Selected passage:
Kristine Froseth plays Mary, the pretty “Benny” Alan so wants to impress that he starts flashing money around.
Mike Hodge plays the pawn broker, the one who lectures the kids on what is and isn’t “gold,” and the one who (pre-eBay) has no idea what gold Spanish Doubloons are actually worth, then or now.
It’s also eye-rolling that the “smart kid” asserts that vintage coin stashes are “always worth more together, as a collection.” Seriously, screenwriters, a little homework renders your world more real.
Would a 50ish police sergeant in 1990 use “comic book origin stories” as an analogy to an impressionable teen? Nope. Fanboy screenwriters would.
But there’s much more sharp dialogue than clunky, with the boys announcing their “code” of who they’ll rob, and who they won’t — “No locals!”
And the cop’s lecture gets good the moment he drops his whole “origin story” analogy. “Bad guys never think they’re bad. They’ve got their reasons, and they do one thing which leads to two things which leads to a million.”
“Low Tide” — on DirectTV Sept. 5, in theaters Oct 4 — is on its surest ground when it deals with the real (not melodramatic) world of its day, sons of fishermen in a “Mystic Pizza/Breaking Away” town bonding over their contempt for wealthy vacationers, making idiots of themselves over girls on the boardwalk.
“She’s a countdown girl. Looks great from far away, 10. Then as she gets closer, 9, 8, 7…”
The cast is uniformly fine, with Neustaedter (of TV’s “The Colony”) throwing an evil Heath Ledger vibe and young Zolghadri born to play a prison “snitch.”
McMullin doesn’t reinvent the wheel here, and “types” and “tropes” only take “Low Tide” so far. But this one delivers just enough suspense, menace, violence and betrayal to never leave us high and dry.
MPAA Rating: R for language, some violence and teen drug use
Cast: Jaeden Martell, Keean Johnson, Shea Whigham, Kristine Froseth, Mike Hodge, Daniel Zolghadri and Alex Neustaedter
Credits: Written and directed by Kevin McMullin. An A24/DirectTV release.

Data extract:

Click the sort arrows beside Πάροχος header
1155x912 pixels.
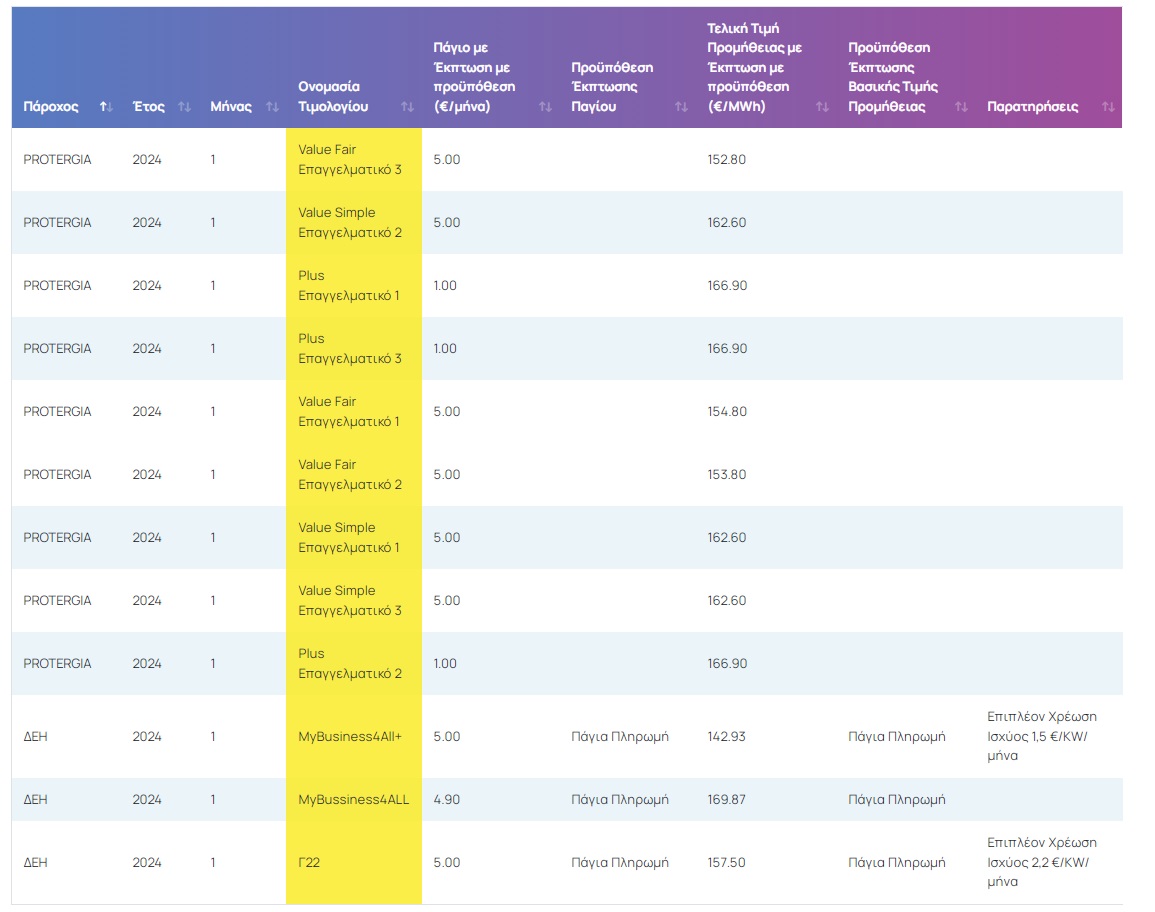coord(106,107)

What is required: Please name the person who wrote and directed "Low Tide," according to the film review above.

Result of this exercise: Kevin McMullin